The heat produced by a machine tool during operation thereof over a long period of time and the changes in the environmental temperature will lead to thermal deformation of the machine tool as a result of thermal effect. In this case, the relative position between the cutter and the workpiece on the machine tool will change to cause errors in the dimensions and shape of the workpiece being machined and accordingly, lowered machining accuracy. Generally, 40%˜70% of the machining errors are attributable to the thermal deformation of the machine tool. Therefore, the thermal behavior of the machine tool is considered an important index for the machining accuracy and stability thereof. A repeatedly and stably occurred thermal behavior indicates the machine tool can maintain good machining quality over a long duration. On the other hand, a machine tool having extremely variable thermal behavior will have trouble ensuring its machining quality. Therefore, many manufacturers deem their solutions for heat-induced errors, such as the thereto-friendly technology and the heat source cooling and suppressing technology, a technical symbol for high machining accuracy and high quality stability.
The method used by domestic machine tool-related manufacturers to solve the problem of thermal deformation of machine tool is to develop computerized numeric control (CNC) system-based thermal deformation control technology. This thermal deformation control technology includes (1) the mounting of temperature sensors on the machine body at positions with relatively significant temperature variation, which can be measured with an infrared thermography, to capture temperature changes of the machine tool; (2) the setup of a three-dimensional measuring system for measuring and recording the deformation of the machine tool caused by temperature rise; (3) the use of temperature data and thermal deformation data to construct a machine tool thermal deformation model; and (4) the testing of the machine tool thermal deformation model and temperature rise compensation.
According to the CNC system-based thermal deformation control technology, the temperature variation amount of the machine tool is measured and calculated using the built-in software of the machine tool thermal deformation model to derive the real-time thermal deformation amount of the machine tool, which is then used as a thermal compensation and calibration displacement amount for the machining spindle. In the development of the thermal deformation model software, since the sampling range of the machine tool heat source and the environmental temperature is limited, a big change in the heating feature of the built-in motor of the machine tool or a big change in the environmental temperature will cause errors in the initially set calibration software calculation when the machine tool has been used over a long period of time, so that the working accuracy and the machining stability of the machine tool will reduce.

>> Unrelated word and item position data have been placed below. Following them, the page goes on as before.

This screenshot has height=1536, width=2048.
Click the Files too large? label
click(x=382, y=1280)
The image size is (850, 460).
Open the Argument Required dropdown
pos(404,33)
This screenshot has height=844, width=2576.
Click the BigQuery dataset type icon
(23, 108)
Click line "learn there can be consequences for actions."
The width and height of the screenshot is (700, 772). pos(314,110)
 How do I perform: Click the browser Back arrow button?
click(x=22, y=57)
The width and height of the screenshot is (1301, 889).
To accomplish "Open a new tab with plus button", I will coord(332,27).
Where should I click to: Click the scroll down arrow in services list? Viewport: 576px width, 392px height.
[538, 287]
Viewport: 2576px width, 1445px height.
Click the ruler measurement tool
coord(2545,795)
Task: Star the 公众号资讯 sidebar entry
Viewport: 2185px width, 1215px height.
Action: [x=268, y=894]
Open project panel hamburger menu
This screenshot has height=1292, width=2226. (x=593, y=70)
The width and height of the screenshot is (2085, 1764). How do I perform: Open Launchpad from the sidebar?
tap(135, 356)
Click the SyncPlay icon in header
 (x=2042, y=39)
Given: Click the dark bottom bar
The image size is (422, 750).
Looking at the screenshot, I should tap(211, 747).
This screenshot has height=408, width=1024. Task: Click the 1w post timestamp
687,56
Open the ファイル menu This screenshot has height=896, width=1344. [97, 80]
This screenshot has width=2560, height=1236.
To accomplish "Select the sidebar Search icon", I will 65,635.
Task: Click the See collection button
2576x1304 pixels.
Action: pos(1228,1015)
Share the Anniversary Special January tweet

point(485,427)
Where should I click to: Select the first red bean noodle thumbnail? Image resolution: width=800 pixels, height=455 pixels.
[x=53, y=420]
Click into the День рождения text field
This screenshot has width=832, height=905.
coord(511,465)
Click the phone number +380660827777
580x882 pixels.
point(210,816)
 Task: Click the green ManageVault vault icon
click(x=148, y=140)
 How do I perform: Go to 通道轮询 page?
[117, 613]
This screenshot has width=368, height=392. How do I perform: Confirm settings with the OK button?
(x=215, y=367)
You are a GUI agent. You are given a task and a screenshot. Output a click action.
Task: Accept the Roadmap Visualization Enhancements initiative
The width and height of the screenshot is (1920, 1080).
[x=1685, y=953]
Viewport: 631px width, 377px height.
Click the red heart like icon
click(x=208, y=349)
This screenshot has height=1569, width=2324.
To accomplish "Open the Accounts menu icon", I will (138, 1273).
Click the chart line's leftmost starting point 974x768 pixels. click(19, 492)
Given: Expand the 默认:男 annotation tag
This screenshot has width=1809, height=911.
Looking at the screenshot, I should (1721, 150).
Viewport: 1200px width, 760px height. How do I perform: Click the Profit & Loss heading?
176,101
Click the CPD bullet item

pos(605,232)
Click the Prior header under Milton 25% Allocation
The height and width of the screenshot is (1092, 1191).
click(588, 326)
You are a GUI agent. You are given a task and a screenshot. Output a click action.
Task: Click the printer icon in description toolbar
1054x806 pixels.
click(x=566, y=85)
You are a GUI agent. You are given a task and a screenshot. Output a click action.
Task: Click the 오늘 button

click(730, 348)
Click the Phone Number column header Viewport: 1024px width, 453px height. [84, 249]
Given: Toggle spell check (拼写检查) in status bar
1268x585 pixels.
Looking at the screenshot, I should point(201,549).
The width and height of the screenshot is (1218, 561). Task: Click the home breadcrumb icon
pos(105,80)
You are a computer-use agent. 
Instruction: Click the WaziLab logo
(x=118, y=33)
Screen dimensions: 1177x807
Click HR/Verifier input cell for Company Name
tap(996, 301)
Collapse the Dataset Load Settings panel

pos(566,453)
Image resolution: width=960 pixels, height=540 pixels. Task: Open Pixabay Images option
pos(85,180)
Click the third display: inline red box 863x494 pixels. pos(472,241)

Many methods have been adopted by foreign manufacturers to reduce the thermal deformation amount of the machine tool. These methods include (1) the designing of a machine body structure with thermal symmetry and thermal balance, so that the occurrence of the machine tool thermal deformation induced errors has symmetry and is controllable; (2) the adoption of thermo-friendly machine body to effectively reduce the thermal deform amount of the machine body of the machine tool; (3) the adoption of multi-passage zero-heat source cooling technology to effectively reduce the temperature variation amount of the heat source; and (4) the measurement of hot points on the machine body and the compensation for thermal deformation. The above-mentioned technologies have their respective functions and must be fully implemented to meet the preset specifications, and they also involve very high complexity, difficulty and manufacturing cost.
Therefore, it is desirable to develop a measurement, calibration and compensation system and method for machine tool, so that the thermal expansion amounts at all axes of a machine tool can be directly precisely measured through a simplified and low-cost way with good thermal deformation calibration accuracy, and the absolute positioning coordinates of all axes of the machine tool can be calibrated in real time to avoid reduced positioning accuracy due to the thermal expansion of the multi-axis machine tool.